The weekend before the assembly Monday morning Yoyo went into a panic. Her mother would just have to call in tomorrow and say Yoyo was in the hospital, in a coma.

Laura tried to calm her down. “Just remember how Mister Lincoln couldn’t think of anything to say at the Gettysburg, but then, bang! Four score and once upon a time ago,” she began reciting. “Something is going to come if you just relax. You’ll see, like the Americans say, Necessity is the daughter of invention.
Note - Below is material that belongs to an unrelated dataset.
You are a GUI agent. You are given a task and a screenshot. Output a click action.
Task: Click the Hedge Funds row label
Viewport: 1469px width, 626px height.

I’ll help you.”

That weekend, her mother turned all her energy towards helping Yoyo write her speech. “Please, Mami, just leave me alone, please,” Yoyo pleaded with her. But Yoyo would get rid of the goose only to have to contend with the gander. Her father kept poking his head in the door just to see if Yoyo had “fulfilled your obligations,” a phrase he had used when the girls were younger and he’d check to see whether they had gone to the bathroom before a car trip. Several times that weekend around the supper table, he recited his own high school valedictorian speech. He gave Yoyo pointers on delivery, notes on the great orators and their tricks. (Humbleness and praise and falling silent with great emotion were his favorites.)